The optimizations implemented in OPT, mostly concern the main parser class and the compiler. The first one is the part that is loaded every time the script wants to use templates, so it must provide huge quality standards. There are no sophisticated algorithms, so the speed improvements are:

  1. To minimize the size of the code.
  2. To minimize the amount of points that try to access the hard drive.
  3. To use the fastest elements of the language.

The point is this class must be as light as possible; I would even say: almost transparent for the script.

The situation is quite different, when it comes to the compiler. It is loaded from time to time, so it can be big and splitted for more files (of course without exaggeration). The key role is played by the limits set in the PHP configuration, because in the pesimistic situations, the compiler runs out of resources to complete the task. Unfortunately, some of the new features cost a lot, and if the users wanted XML tag parsing, they must face the consequences: every such tag requires its own node object in the document tree and they need some preparation tasks to be done. My role is to minimize the time and memory necessary to do this.

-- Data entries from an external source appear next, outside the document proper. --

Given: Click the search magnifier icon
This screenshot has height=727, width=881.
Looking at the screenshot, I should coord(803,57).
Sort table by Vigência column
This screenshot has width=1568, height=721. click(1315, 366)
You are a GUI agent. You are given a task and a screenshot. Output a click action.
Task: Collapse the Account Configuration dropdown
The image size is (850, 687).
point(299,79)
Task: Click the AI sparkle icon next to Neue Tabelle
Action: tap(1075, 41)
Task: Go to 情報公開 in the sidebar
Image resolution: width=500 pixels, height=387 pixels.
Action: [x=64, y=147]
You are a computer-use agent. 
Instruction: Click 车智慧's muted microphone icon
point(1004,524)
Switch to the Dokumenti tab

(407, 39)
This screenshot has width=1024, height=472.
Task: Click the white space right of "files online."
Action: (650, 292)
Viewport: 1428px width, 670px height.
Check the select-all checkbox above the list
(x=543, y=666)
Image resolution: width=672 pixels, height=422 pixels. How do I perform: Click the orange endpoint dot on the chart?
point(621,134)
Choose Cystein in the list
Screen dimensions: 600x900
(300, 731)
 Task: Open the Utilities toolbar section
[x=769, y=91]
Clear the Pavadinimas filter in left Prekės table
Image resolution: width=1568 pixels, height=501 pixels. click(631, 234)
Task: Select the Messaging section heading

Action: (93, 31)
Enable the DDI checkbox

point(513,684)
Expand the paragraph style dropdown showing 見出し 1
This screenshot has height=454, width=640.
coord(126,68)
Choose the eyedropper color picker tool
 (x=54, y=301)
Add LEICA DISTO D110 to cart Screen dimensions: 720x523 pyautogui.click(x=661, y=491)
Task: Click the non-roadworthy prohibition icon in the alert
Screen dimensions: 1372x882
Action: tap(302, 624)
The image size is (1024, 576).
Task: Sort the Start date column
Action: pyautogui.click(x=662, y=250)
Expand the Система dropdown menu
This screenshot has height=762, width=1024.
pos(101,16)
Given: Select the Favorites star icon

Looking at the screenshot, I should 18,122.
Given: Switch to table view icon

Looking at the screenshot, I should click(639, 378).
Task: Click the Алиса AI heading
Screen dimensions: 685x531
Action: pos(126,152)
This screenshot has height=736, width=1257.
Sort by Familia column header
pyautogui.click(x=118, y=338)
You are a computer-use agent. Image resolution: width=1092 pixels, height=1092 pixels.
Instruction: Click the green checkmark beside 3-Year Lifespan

The elements that can be exhausted during the compilation are:

  1. The stack
  2. The memory

The algorithms used in the compiler operate on a data structure called tree, and the use lots of recursion. It consumes the stack, because the number of currently executed methods and functions grows quite fast. In PHP, the default limit for the stack depth is 64 and if you are going to use OPT, the worst you can do is to lower it to ridiculous values like "16" that would affect not only OPT, but also many other scripts :). However, every recursion has an imperative version, constructed for example by queues. Maybe it does not consume less memory, but at least it does not depend on the limits. Such changes have been applied to many compiler methods so far, but some of them still require my attention, because they are not so trivial:

  1. Processing the tree by the instruction processors
  2. Expression compilation

In the first one the situation is clear: we get a node of some instruction and want to process it. We find its processor and redirect the node to it. It generates some PHP code and decides, what to do with its children. By default, it wants to process them, too. Here comes the recursion and the process starts from the beginning. There are some difficulties. The algorithm is split over many classes, and the programmers may create their own. What is more, some instructions need to start the subnode processing immediately, because their next decision depends on the code generated by the children. Obviously, this eliminates queues. An elegant replacement could be made, if we had an access to the low level programming.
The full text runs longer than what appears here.